Stored data entries:
⁂

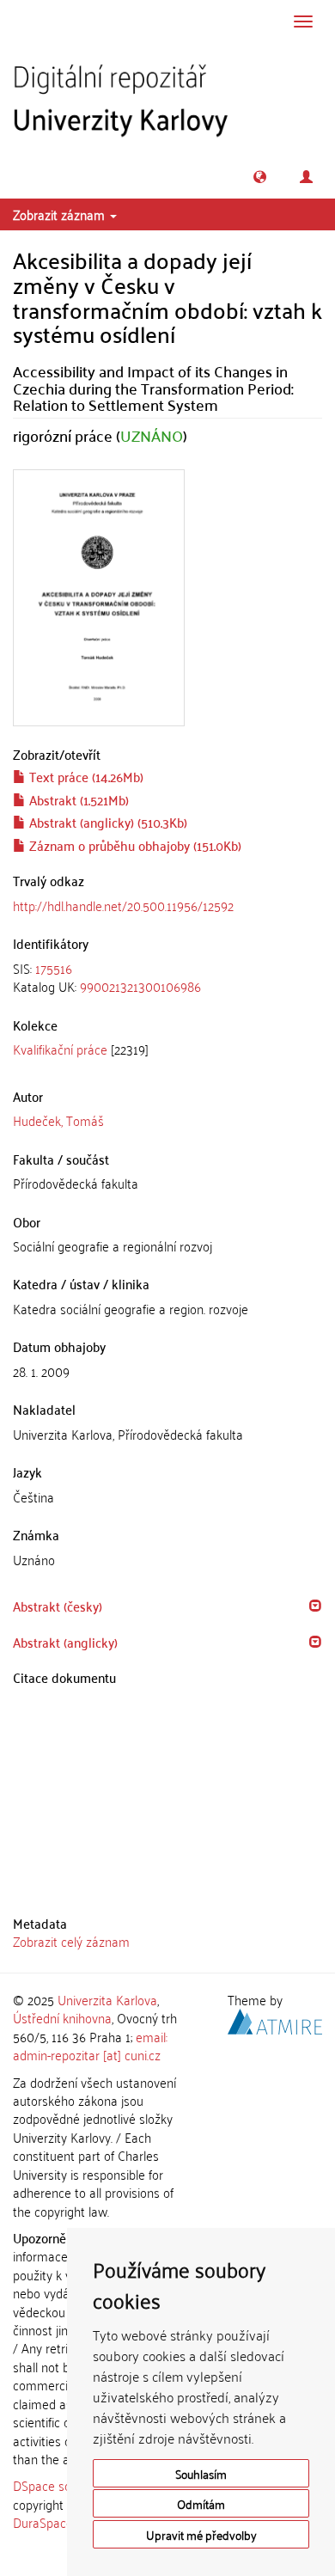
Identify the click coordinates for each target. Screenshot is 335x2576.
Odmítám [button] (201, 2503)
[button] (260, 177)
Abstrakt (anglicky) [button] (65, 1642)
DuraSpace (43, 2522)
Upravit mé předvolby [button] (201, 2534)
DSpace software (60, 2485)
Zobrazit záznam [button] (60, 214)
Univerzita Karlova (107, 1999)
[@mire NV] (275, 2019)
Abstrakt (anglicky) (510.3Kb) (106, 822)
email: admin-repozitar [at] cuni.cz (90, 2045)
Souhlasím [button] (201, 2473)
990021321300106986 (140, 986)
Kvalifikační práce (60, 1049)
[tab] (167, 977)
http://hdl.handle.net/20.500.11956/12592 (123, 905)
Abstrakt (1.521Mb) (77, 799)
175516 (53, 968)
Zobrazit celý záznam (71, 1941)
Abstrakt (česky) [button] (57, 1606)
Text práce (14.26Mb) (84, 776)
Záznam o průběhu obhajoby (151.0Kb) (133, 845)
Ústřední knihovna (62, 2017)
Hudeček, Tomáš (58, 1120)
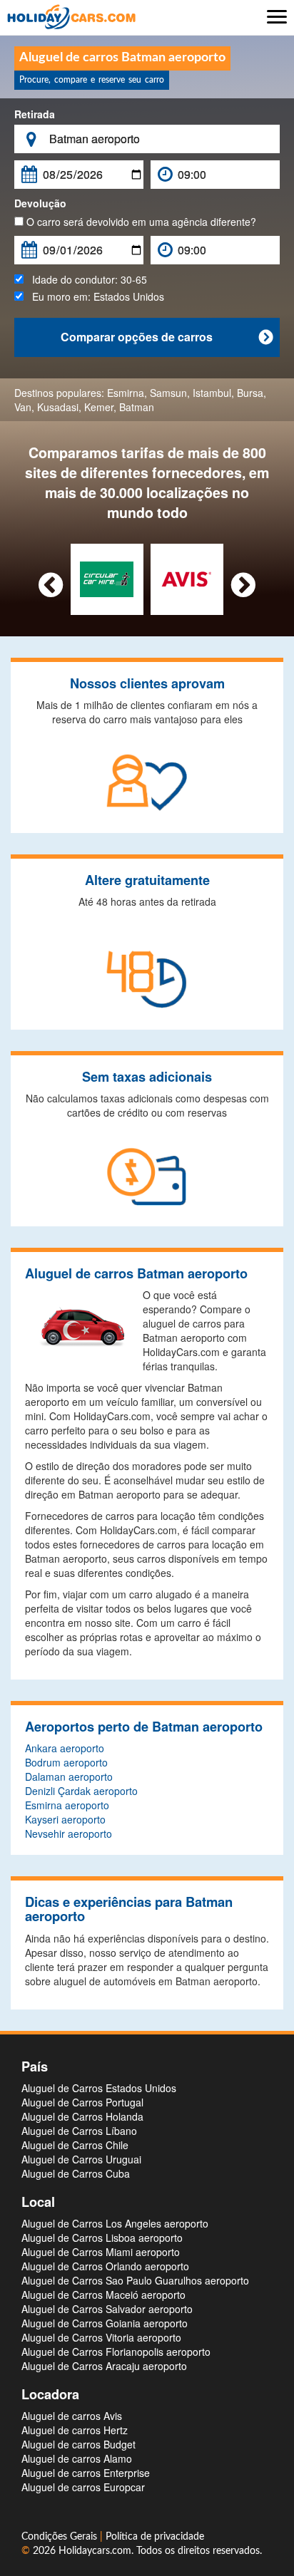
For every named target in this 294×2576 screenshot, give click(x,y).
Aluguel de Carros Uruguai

⁂

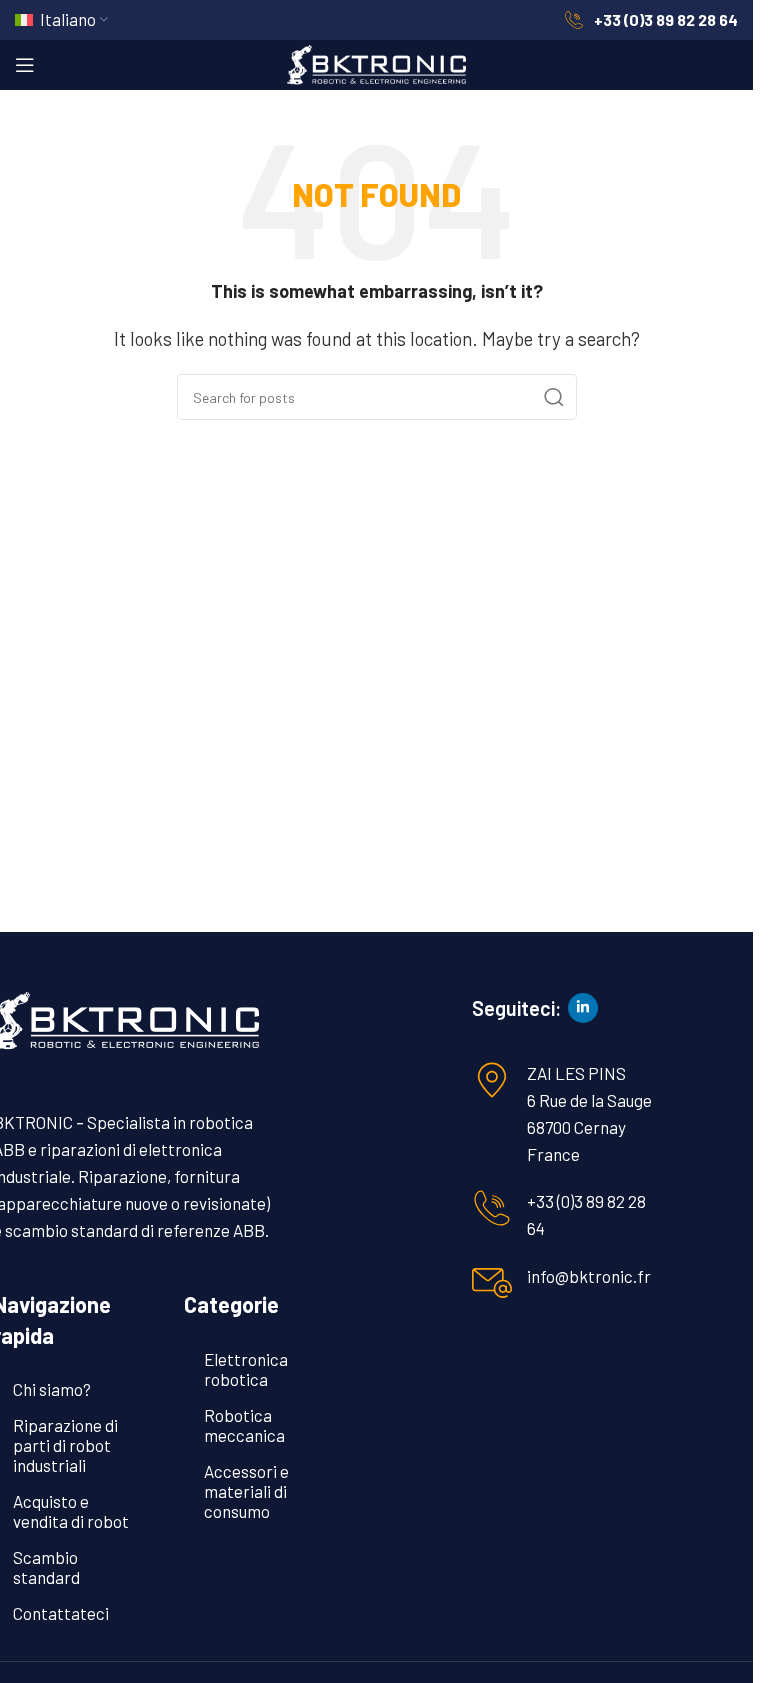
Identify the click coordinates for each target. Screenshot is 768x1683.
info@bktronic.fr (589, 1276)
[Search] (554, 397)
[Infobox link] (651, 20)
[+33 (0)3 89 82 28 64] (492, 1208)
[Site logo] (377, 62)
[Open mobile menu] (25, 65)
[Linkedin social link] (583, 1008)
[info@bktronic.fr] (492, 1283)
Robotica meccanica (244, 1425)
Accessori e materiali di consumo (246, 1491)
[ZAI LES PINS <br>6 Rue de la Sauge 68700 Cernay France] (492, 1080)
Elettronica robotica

⁂

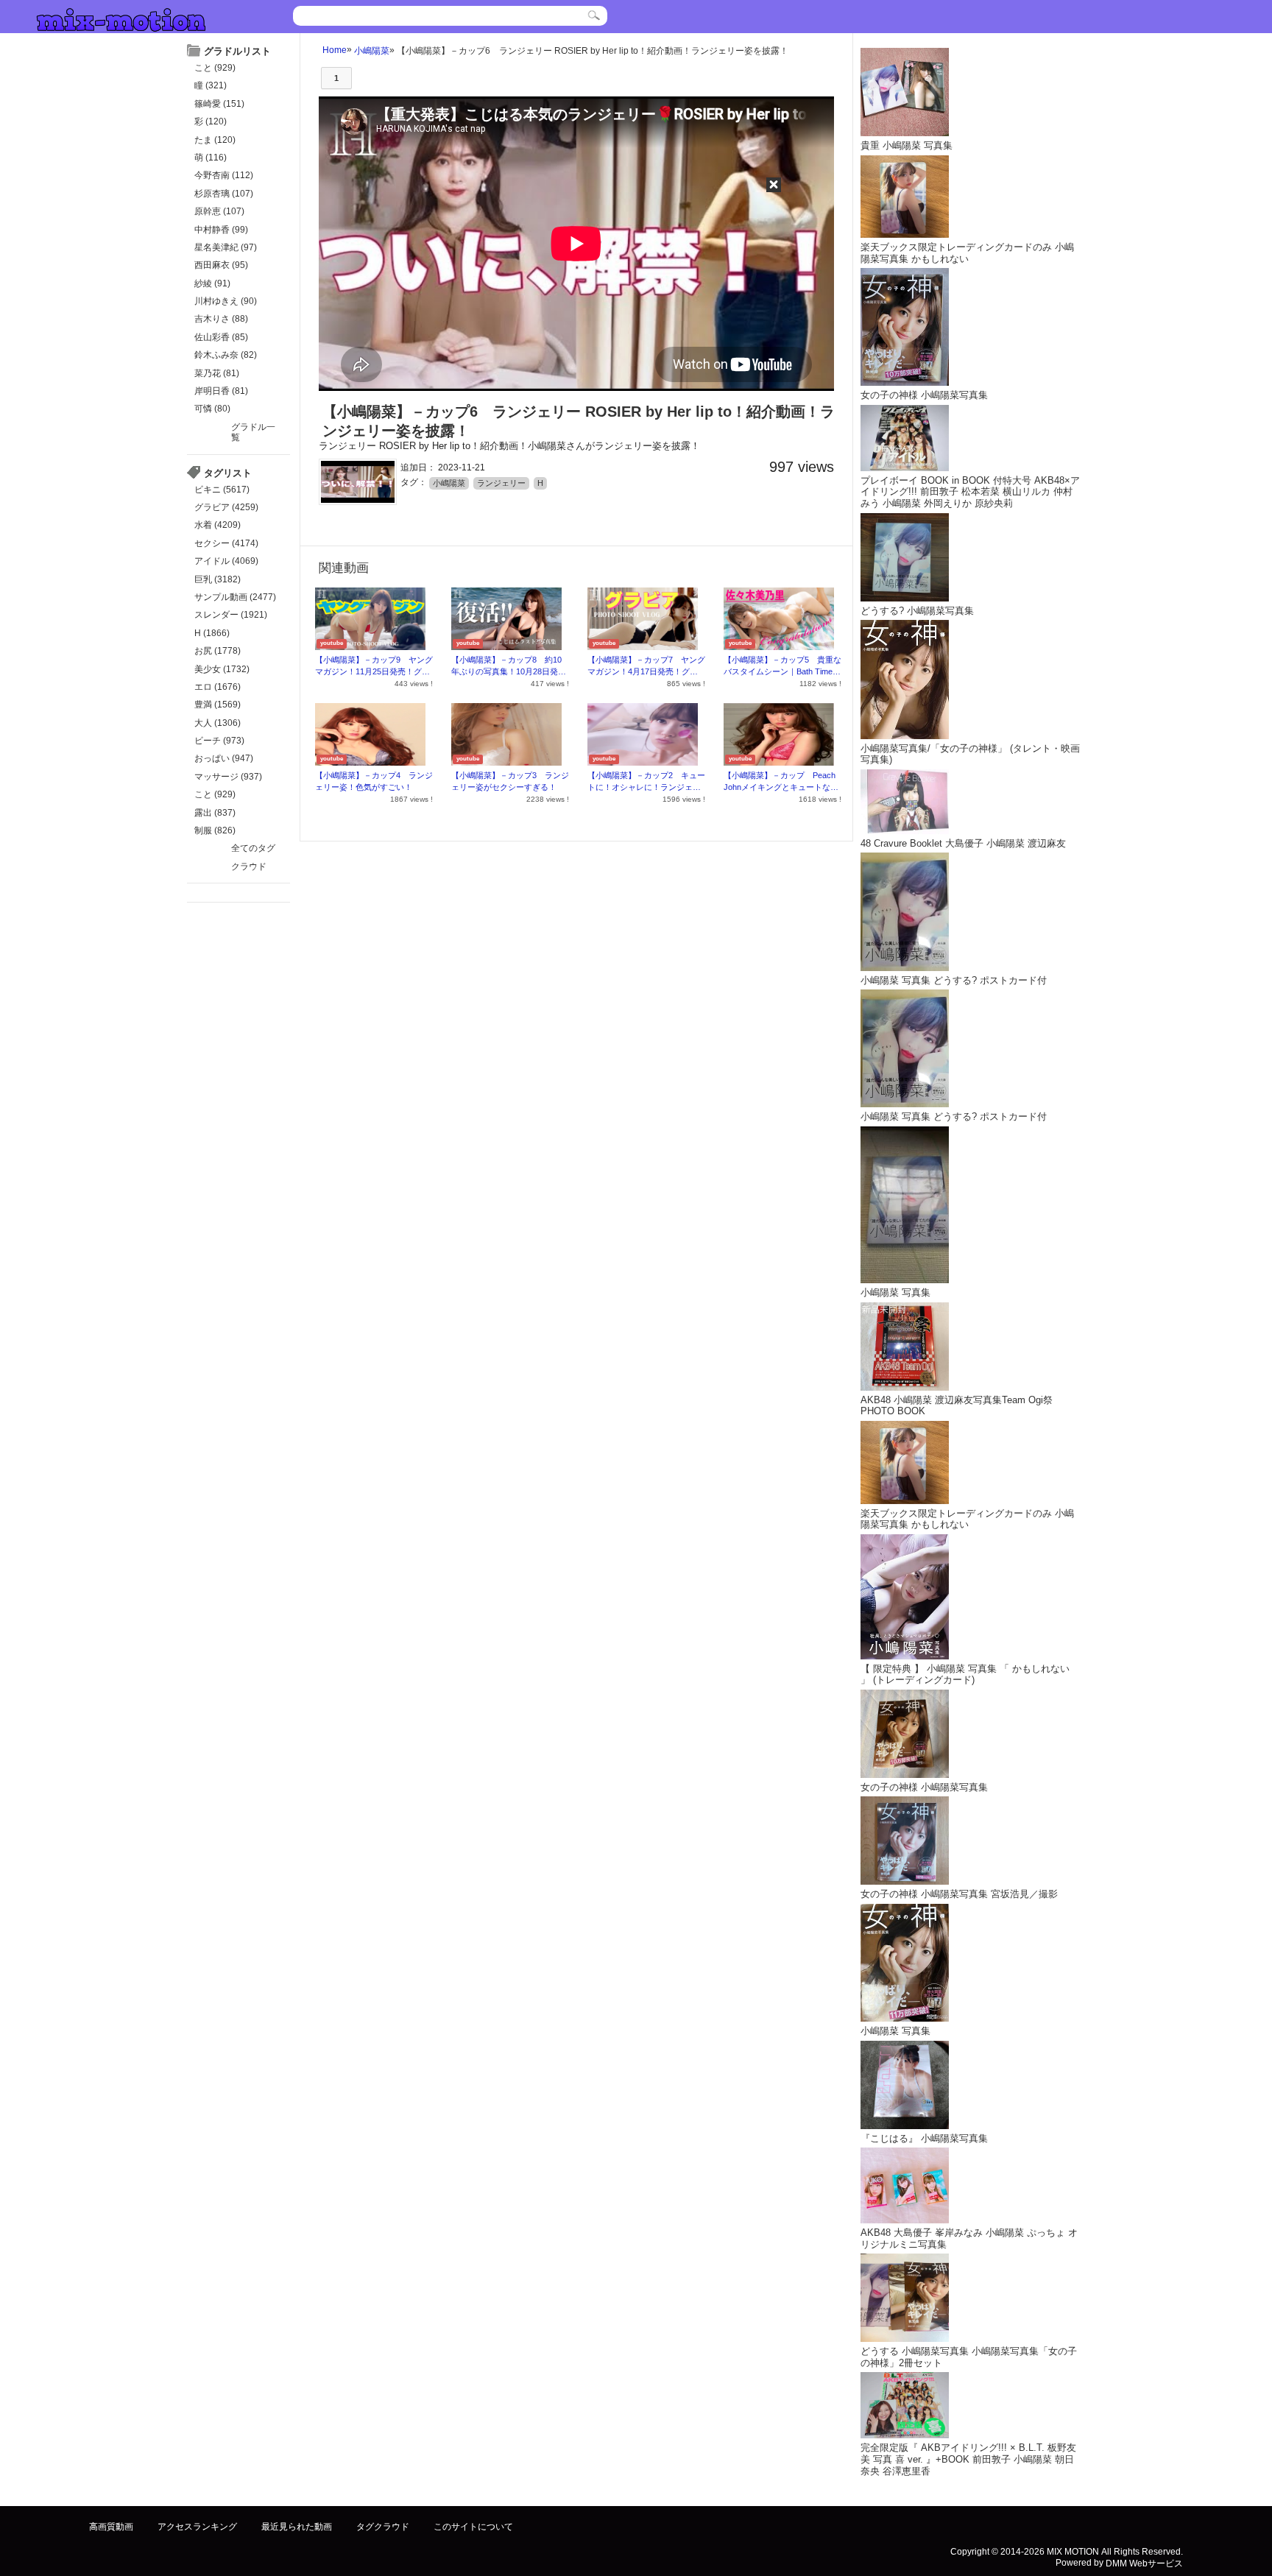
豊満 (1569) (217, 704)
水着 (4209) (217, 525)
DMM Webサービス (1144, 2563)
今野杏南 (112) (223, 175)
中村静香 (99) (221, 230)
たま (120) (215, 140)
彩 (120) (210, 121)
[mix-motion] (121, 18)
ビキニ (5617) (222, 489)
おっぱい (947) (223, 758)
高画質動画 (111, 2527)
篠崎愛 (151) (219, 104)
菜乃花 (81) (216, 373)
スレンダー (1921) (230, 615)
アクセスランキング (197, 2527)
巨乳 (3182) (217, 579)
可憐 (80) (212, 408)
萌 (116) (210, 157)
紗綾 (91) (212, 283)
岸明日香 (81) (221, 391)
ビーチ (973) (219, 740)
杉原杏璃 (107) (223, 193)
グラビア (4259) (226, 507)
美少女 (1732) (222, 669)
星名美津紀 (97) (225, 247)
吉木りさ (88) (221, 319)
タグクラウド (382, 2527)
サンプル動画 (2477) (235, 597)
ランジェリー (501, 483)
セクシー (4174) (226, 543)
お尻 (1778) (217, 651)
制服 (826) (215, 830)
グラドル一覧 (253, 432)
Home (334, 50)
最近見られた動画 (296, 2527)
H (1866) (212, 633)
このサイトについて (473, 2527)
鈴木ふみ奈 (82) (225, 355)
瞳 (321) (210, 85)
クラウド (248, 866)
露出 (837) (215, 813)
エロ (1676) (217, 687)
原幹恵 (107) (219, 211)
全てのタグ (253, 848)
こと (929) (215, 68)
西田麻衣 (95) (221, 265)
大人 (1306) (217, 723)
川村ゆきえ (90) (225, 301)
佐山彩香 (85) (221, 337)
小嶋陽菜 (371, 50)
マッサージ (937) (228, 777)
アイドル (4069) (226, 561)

⁂

* [Exercise brief] When you reach the line with "990021321300106986 (140, 986)" in the records above, begin repeating the lines exactly, and stop after the line with "Aluguel de Carros Uruguai". Skip all pictures.

* [Answer section]
990021321300106986 (140, 986)
Kvalifikační práce (60, 1049)
[tab] (167, 977)
http://hdl.handle.net/20.500.11956/12592 (123, 905)
Abstrakt (1.521Mb) (77, 799)
175516 (53, 968)
Zobrazit celý záznam (71, 1941)
Abstrakt (česky) [button] (57, 1606)
Text práce (14.26Mb) (84, 776)
Záznam o průběhu obhajoby (151.0Kb) (133, 845)
Ústřední knihovna (62, 2017)
Hudeček, Tomáš (58, 1120)
For every named target in this 294×2576 screenshot, give click(x,y).
Aluguel de Carros Uruguai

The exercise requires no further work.